Menurut teks tentang Lahirnya Pancasila di bawah, di gedung apa rapat pertama Badan Penyelidik Usaha Persiapan Kemerdekaan diadakan?

◆ **TEKS BACAAN**

####################

Pancasila sebagai dasar negara adalah sumber dari
segala sumber hukum yang berlaku di Indonesia. Lahirnya Pancasila adalah judul
pidato yang disampaikan oleh Soekarno dalam sidang Badan Penyelidik Usaha
Persiapan Kemerdekaan pada tanggal 1 Juni 1945.
Menjelang kekalahan Tentara Kekaisaran Jepang di akhir Perang Pasifik, tentara pendudukan Jepang di Indonesia berusaha menarik dukungan rakyat Indonesia dengan membentuk Dokuritsu Junbi Cosakai (bahasa Indonesia: "Badan Penyelidik Usaha Persiapan Kemerdekaan" atau BPUPK, yang kemudian menjadi BPUPKI, dengan tambahan "Indonesia"). Badan ini mengadakan sidangnya yang pertama dari tanggal 29 Mei (yang nantinya selesai tanggal 1 Juni 1945). Rapat dibuka pada tanggal 28 Mei 1945 dan pembahasan dimulai keesokan harinya 29 Mei 1945 dengan tema dasar negara. Rapat pertama ini diadakan di gedung Chuo Sangi In di Jalan Pejambon 6 Jakarta yang kini dikenal dengan sebutan Gedung Pancasila.
Selanjutnya Dokuritsu Junbi Cosakai (BPUPKI)
membentuk Panitia Kecil untuk merumuskan dan menyusun Undang-Undang Dasar
dengan berpedoman pada pidato Bung Karno tersebut. Dibentuklah Panitia Sembilan
(terdiri dari : Ir. Soekarno, Mohammad Hatta, Mr. AA Maramis, Abikoesno
Tjokrosoejoso, Abdul Kahar Muzakir, Agus Salim, Achmad Soebardjo, Wahid Hasjim,
dan Mohammad Yamin) yang ditugaskan untuk merumuskan kembali Pancasila sebagai Dasar Negara berdasar pidato yang diucapkan Bung Karno pada tanggal 1 Juni
1945, dan menjadikan dokumen tersebut sebagai teks untuk memproklamasikan
kemerdekaan Indonesia. (https://id.m.wikipedia.org/wiki/Lahirnya_Pancasila).

####################

◆ **DATA YANG DIBERIKAN**
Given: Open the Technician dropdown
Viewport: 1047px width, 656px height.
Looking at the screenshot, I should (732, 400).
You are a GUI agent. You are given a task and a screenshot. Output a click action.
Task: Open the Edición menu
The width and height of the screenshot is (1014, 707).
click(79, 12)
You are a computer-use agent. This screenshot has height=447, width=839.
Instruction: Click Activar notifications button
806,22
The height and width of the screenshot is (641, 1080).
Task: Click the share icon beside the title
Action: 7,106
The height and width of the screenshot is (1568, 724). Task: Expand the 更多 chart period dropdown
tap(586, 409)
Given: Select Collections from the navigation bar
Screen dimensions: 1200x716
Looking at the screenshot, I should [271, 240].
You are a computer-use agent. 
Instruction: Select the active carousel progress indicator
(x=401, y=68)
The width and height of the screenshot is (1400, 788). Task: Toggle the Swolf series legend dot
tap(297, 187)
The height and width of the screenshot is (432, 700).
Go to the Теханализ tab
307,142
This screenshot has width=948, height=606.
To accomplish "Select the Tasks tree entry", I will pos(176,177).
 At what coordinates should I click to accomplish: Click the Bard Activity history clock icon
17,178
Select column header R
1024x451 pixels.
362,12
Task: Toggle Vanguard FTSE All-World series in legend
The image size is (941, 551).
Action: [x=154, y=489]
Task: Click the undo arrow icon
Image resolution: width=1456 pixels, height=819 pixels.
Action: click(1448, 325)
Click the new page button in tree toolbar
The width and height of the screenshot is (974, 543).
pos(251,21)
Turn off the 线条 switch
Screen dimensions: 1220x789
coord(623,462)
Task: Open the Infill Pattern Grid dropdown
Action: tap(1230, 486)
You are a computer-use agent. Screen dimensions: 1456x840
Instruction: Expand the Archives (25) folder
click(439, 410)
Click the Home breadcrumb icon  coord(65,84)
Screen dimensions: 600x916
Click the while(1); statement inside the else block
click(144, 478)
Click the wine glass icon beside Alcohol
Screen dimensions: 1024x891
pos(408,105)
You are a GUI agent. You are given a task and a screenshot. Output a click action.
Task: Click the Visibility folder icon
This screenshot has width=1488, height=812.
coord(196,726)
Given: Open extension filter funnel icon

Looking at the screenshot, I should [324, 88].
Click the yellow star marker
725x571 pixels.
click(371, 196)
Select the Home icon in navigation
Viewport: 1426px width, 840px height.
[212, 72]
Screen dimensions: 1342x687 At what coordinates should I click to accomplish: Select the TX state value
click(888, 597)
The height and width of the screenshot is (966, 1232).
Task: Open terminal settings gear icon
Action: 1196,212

####################

◆ **JAWABAN SOAL**
Di gedung Chuo Sangi In di Jalan Pejambon 6 Jakarta, yang kini dikenal dengan sebutan Gedung Pancasila.